Tuesday, May 19, 2020

My Tao - Two Hours a Day

My wife and I live in a small apartment in Porto. For gardening, we have an allotment within walking distance where we grow vegetables. Our patch is 5 by 6 meter in seize, and yields a few vegetables every week at present.

The trick to success is to use plenty of compost, which we produce in a bin in the corner of our plot. However, we should ideally have two or three bins. One bin is not enough to take all our compostable kitchen waste, nor is it producing sufficient compost to service the entire plot. Our total production as a family of four is probably three bins. If we add other kinds of compostable materials such as leaves from trees and the like, we can easily service six or more bins.

Not all vegetables require equal amounts of compost. Potatoes, don't need much. But pumpkins require a lot. Knowing where to add extra compost and where to keep it down is therefore useful when dishing out this limited resource.

An interesting observation in all of this is that the amount of compost produced by a family of four is sufficient to fertilize a lot large enough to feed that same family, especially if the plot of land has a few trees and other plants that produce compost in the form of fallen leafs and the like.

A further observation is that our 30 square meter plot produces on average 1 day worth of food for our family per week. If we were to eat nothing but vegetables for a day, our weekly production would be all we needed for that day. This means that if our plot was 7 times larger, we could produce all the food we require, provided we could trade some of it with others for the food we aren't growing, such as bread, eggs and meat.

Using nothing but primitive hand tools, my wife and I spend no more than 1 hours every week on maintaining our current 30 square meter plot, which means that a full production of food for our family would require on average 2 man-hours of work every day. This does not include cooking and preparing the food, but is nevertheless a remarkable number. If we owned nothing but a house with a 210 square meter garden, we could sustain ourselves on 2 man-hours a day, with nothing but a few simple tools and access to water. This is all we need in order to survive. Any extra production would go to market where we can trade for clothes and other necessities.

If we were to double our production from a bare minimum, we would in effect be supporting another family of four. Such surplus would presumably be enough to get our other basic needs covered. That would require no more than 4 hours of labor a day on a 420 square meter plot of land. Adding to this another 580 square meters so that we reach 1000 square meters, we can add a small orchard and other plants that require little in terms of maintenance. This might bring the required labor up to 5 hours a day on average. But all that it takes to bring the labor cost down would be some power tools.

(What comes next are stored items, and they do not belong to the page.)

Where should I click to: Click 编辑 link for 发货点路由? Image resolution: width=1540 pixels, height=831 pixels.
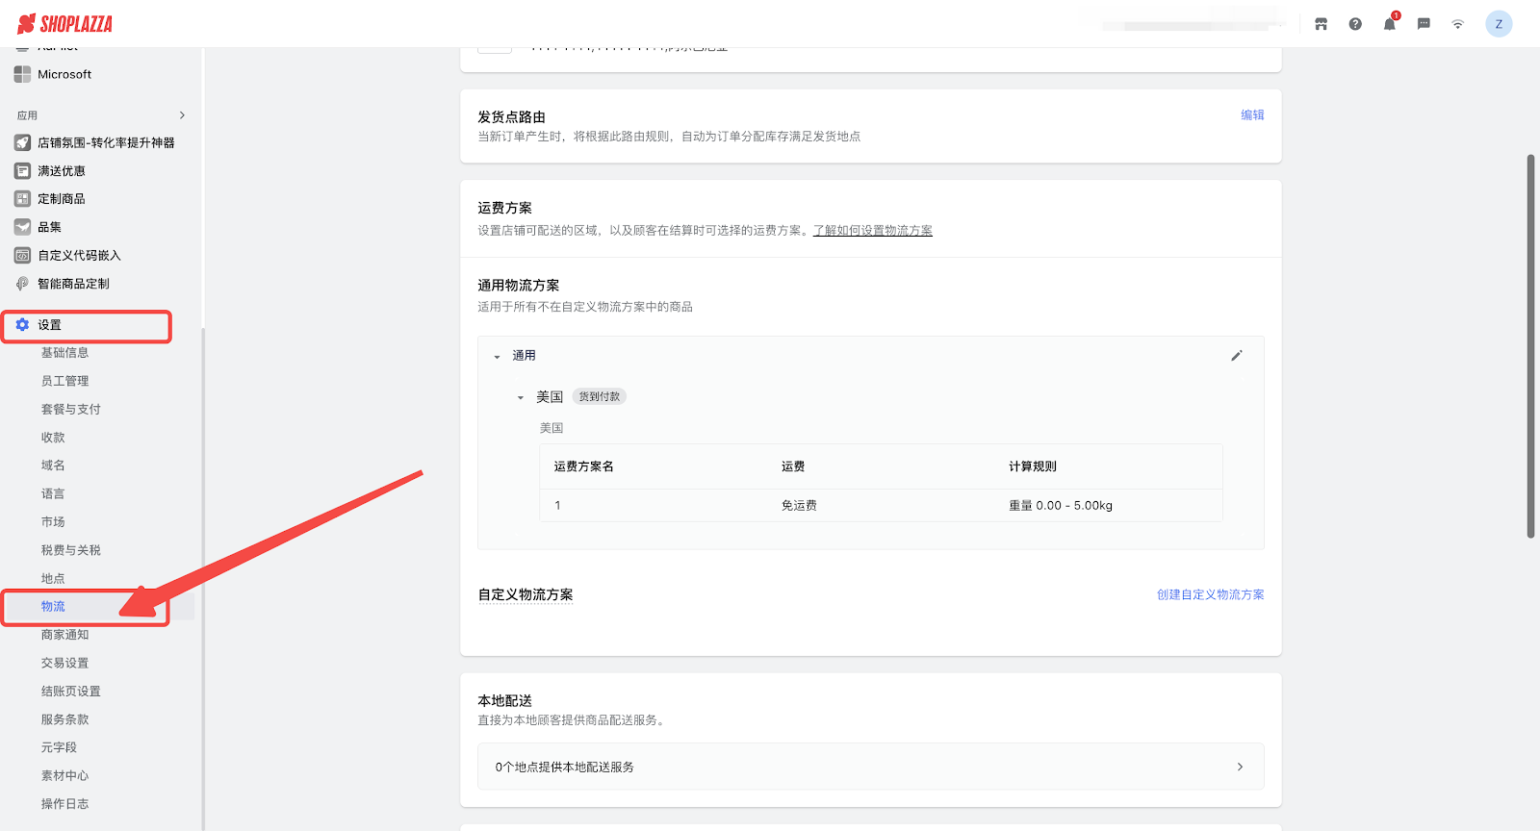pos(1251,115)
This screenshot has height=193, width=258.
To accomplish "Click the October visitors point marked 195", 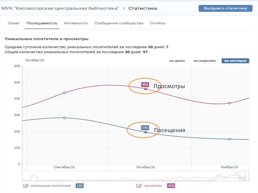I will (146, 132).
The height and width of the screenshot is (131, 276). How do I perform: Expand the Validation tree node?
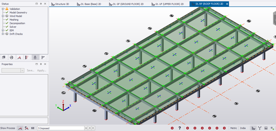[x=3, y=9]

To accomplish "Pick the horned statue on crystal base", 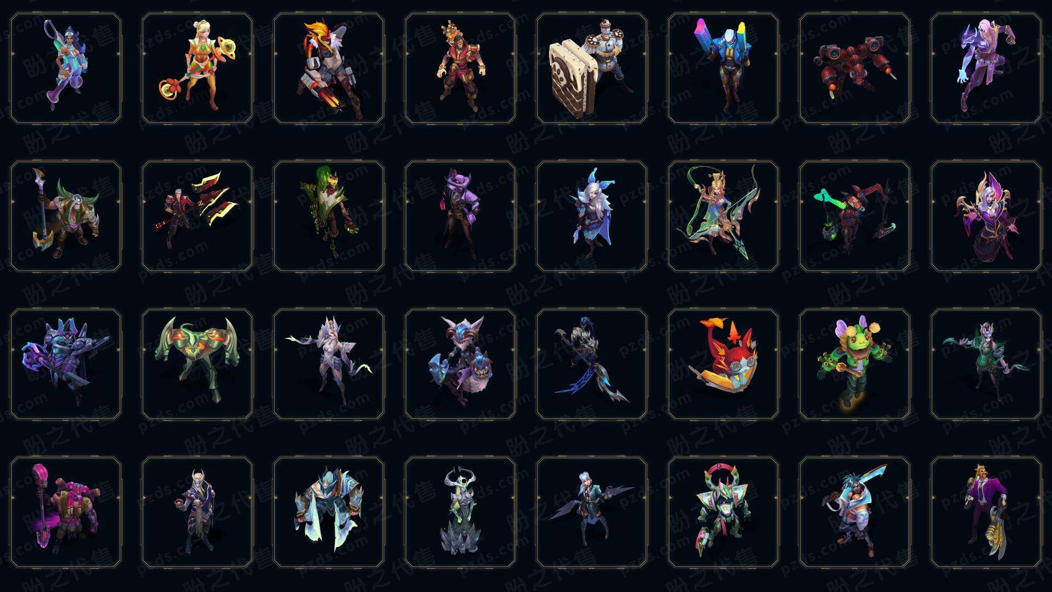I will (460, 512).
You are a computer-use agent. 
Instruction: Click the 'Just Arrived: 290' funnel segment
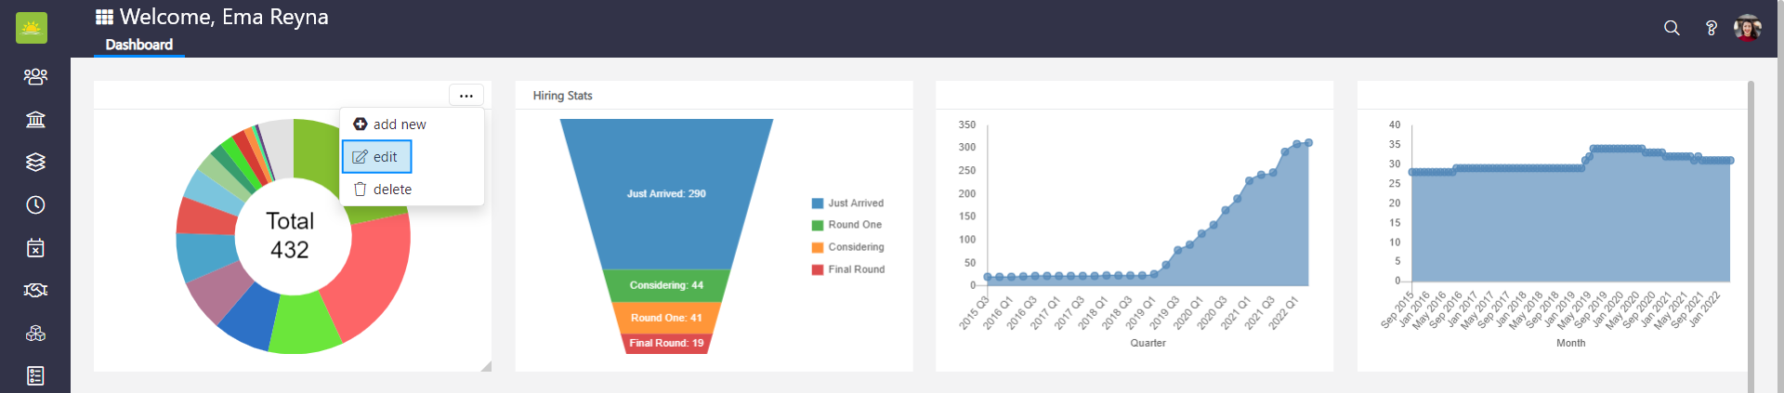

Once we make some modest investments into automation and power tools, labor cost can easily fall down to about 2 hours a day for a 1000 square meter garden, which will have sufficient production to pay for a minimalist lifestyle. All it takes is 14 hours a week and sovereign, debt free ownership of land and capital.

What's astonishing in all of this is that anyone struggling to support a family of four on a typical 40 hour workweek, is spending almost 3 times as much time as a sovereign minimalist farmer. If modernity was supposed to free us from the burden of labor, why are so many people in full employment struggling to get by?